> _HOW TO COMPLETE THIS TASK_:
Every record is to be transcribed exactly as written.

> _EXCERPTED RECORDS_:

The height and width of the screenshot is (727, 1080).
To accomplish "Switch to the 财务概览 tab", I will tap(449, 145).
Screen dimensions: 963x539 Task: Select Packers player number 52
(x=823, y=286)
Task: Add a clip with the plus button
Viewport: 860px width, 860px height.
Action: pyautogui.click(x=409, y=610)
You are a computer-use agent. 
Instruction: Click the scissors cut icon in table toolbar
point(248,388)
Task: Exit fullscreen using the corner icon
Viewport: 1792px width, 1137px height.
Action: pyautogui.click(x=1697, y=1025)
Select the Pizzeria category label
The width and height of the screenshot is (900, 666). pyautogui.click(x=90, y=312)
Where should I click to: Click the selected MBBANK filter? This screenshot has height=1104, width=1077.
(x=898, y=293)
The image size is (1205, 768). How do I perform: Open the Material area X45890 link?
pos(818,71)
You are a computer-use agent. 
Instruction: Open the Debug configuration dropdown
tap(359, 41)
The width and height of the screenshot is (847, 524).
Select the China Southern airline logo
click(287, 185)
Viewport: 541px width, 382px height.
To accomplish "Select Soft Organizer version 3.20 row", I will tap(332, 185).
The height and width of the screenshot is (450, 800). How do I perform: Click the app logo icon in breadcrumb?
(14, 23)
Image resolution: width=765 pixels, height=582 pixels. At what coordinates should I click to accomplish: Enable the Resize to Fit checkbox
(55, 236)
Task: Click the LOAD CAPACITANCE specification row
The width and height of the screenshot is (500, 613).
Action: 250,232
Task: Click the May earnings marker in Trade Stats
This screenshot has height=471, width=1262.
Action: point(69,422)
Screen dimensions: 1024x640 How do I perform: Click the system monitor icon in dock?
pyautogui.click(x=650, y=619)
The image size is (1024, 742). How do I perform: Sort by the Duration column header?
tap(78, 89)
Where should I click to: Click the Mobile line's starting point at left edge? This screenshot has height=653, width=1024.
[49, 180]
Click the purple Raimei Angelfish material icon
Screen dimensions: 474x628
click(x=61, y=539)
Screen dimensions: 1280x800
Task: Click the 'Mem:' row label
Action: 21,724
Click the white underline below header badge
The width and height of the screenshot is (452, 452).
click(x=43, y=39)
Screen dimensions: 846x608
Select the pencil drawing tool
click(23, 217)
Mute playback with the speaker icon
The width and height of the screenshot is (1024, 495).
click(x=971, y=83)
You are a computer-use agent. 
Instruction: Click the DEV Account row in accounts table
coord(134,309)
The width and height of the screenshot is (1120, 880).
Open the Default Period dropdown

> _ANSWER TO THIS PROBLEM_:
The height and width of the screenshot is (727, 1080).
To accomplish "Switch to the 财务概览 tab", I will tap(449, 145).
Screen dimensions: 963x539 Task: Select Packers player number 52
(x=823, y=286)
Task: Add a clip with the plus button
Viewport: 860px width, 860px height.
Action: pyautogui.click(x=409, y=610)
You are a computer-use agent. 
Instruction: Click the scissors cut icon in table toolbar
point(248,388)
Task: Exit fullscreen using the corner icon
Viewport: 1792px width, 1137px height.
Action: pyautogui.click(x=1697, y=1025)
Select the Pizzeria category label
The width and height of the screenshot is (900, 666). pyautogui.click(x=90, y=312)
Where should I click to: Click the selected MBBANK filter? This screenshot has height=1104, width=1077.
(x=898, y=293)
The image size is (1205, 768). How do I perform: Open the Material area X45890 link?
pos(818,71)
You are a computer-use agent. 
Instruction: Open the Debug configuration dropdown
tap(359, 41)
The width and height of the screenshot is (847, 524).
Select the China Southern airline logo
click(287, 185)
Viewport: 541px width, 382px height.
To accomplish "Select Soft Organizer version 3.20 row", I will tap(332, 185).
The height and width of the screenshot is (450, 800). How do I perform: Click the app logo icon in breadcrumb?
(14, 23)
Image resolution: width=765 pixels, height=582 pixels. At what coordinates should I click to accomplish: Enable the Resize to Fit checkbox
(55, 236)
Task: Click the LOAD CAPACITANCE specification row
The width and height of the screenshot is (500, 613).
Action: 250,232
Task: Click the May earnings marker in Trade Stats
This screenshot has height=471, width=1262.
Action: point(69,422)
Screen dimensions: 1024x640 How do I perform: Click the system monitor icon in dock?
pyautogui.click(x=650, y=619)
The image size is (1024, 742). How do I perform: Sort by the Duration column header?
tap(78, 89)
Where should I click to: Click the Mobile line's starting point at left edge? This screenshot has height=653, width=1024.
[49, 180]
Click the purple Raimei Angelfish material icon
Screen dimensions: 474x628
click(x=61, y=539)
Screen dimensions: 1280x800
Task: Click the 'Mem:' row label
Action: 21,724
Click the white underline below header badge
The width and height of the screenshot is (452, 452).
click(x=43, y=39)
Screen dimensions: 846x608
Select the pencil drawing tool
click(23, 217)
Mute playback with the speaker icon
The width and height of the screenshot is (1024, 495).
click(x=971, y=83)
You are a computer-use agent. 
Instruction: Click the DEV Account row in accounts table
coord(134,309)
The width and height of the screenshot is (1120, 880).
Open the Default Period dropdown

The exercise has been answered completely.